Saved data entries
────
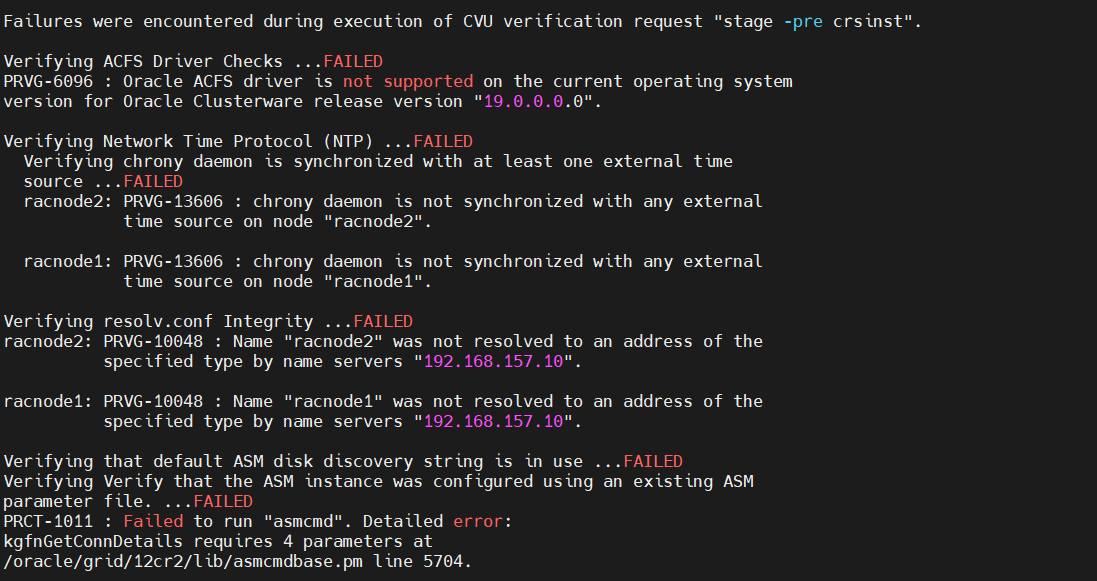Click the red "Failed" word before "to run"

click(x=153, y=522)
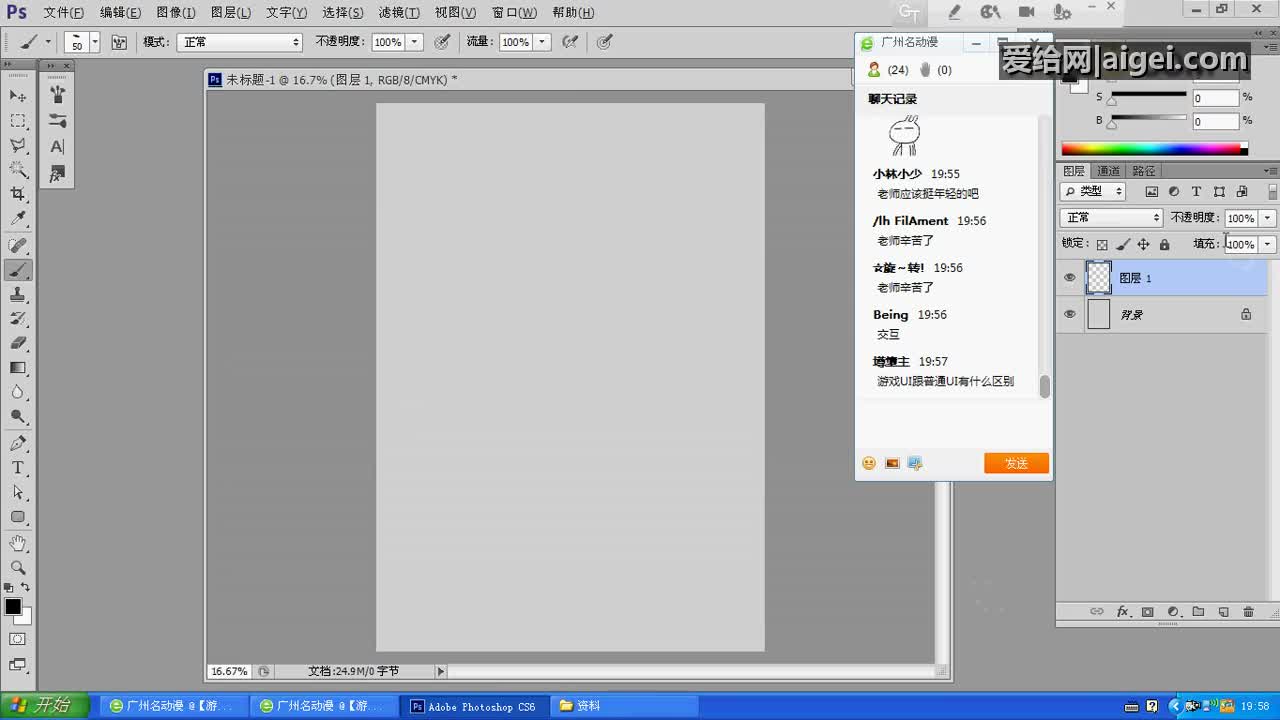
Task: Click the 16.67% zoom level field
Action: point(229,671)
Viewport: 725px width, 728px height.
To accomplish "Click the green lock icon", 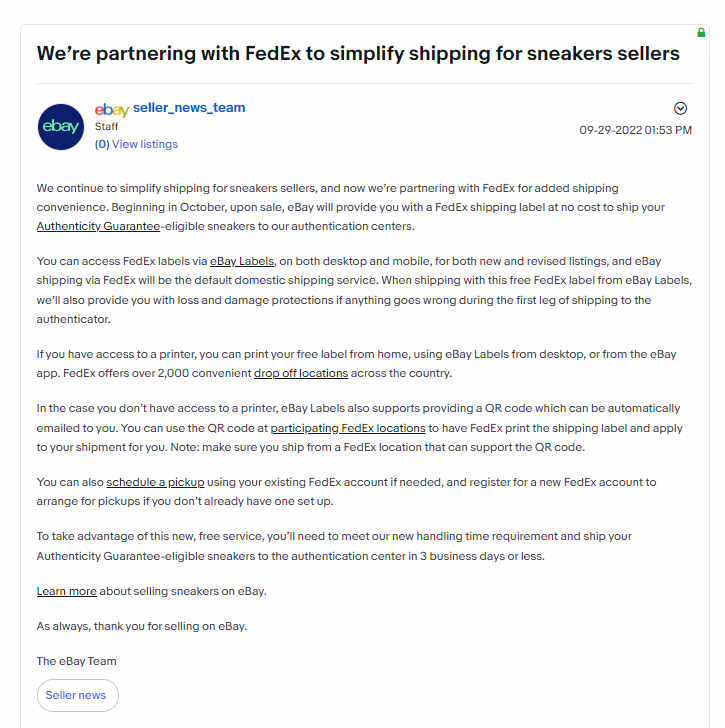I will tap(701, 32).
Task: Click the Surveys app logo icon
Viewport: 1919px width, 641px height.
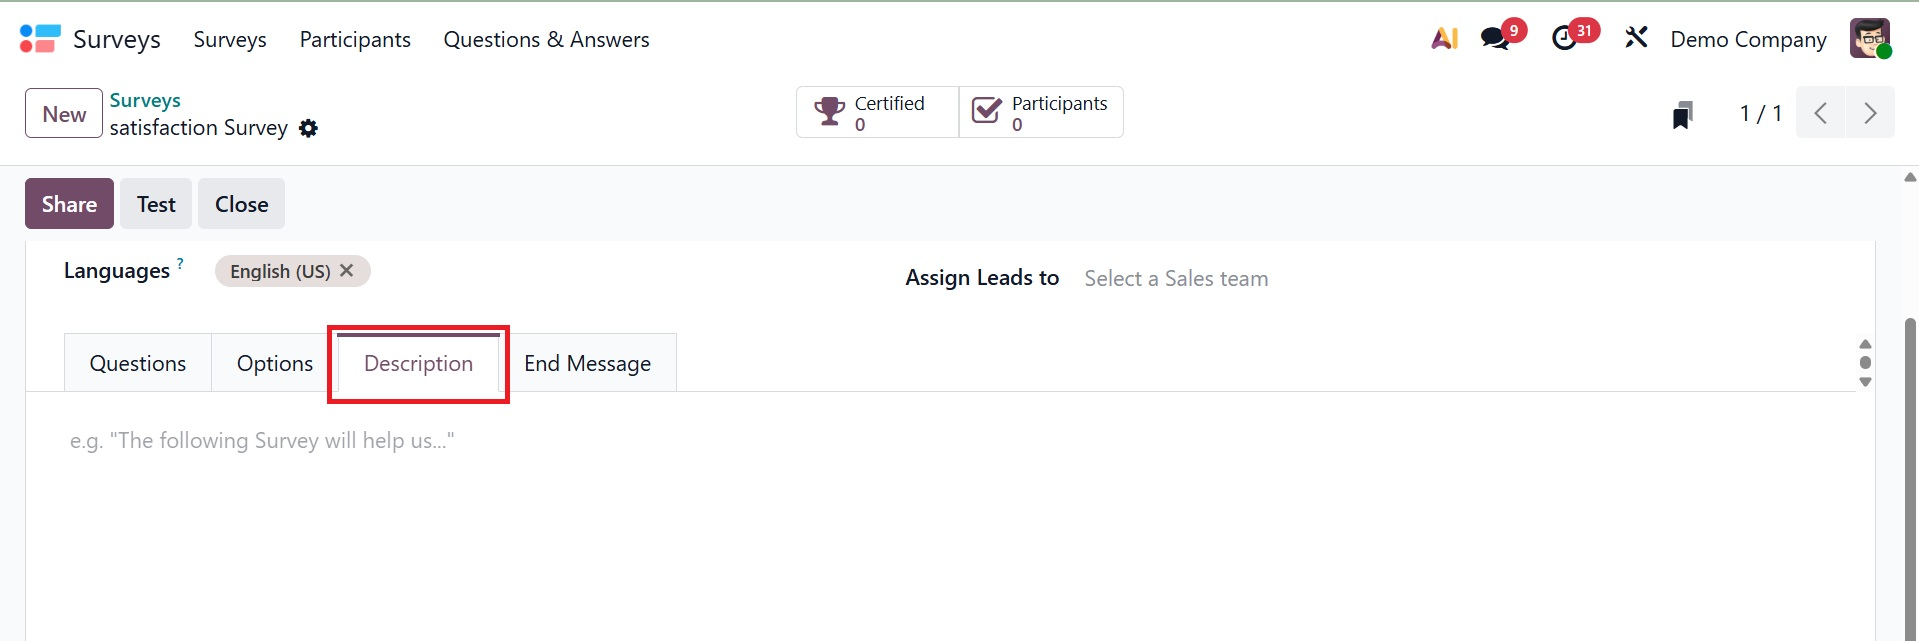Action: coord(40,39)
────
→ Task objective
The copy should begin at the line containing "Task: Click the Surveys app logo icon" and end at the last line of the data above; please restate those lines word for word without the pictures.

→ Task answer
Task: Click the Surveys app logo icon
Viewport: 1919px width, 641px height.
Action: coord(40,39)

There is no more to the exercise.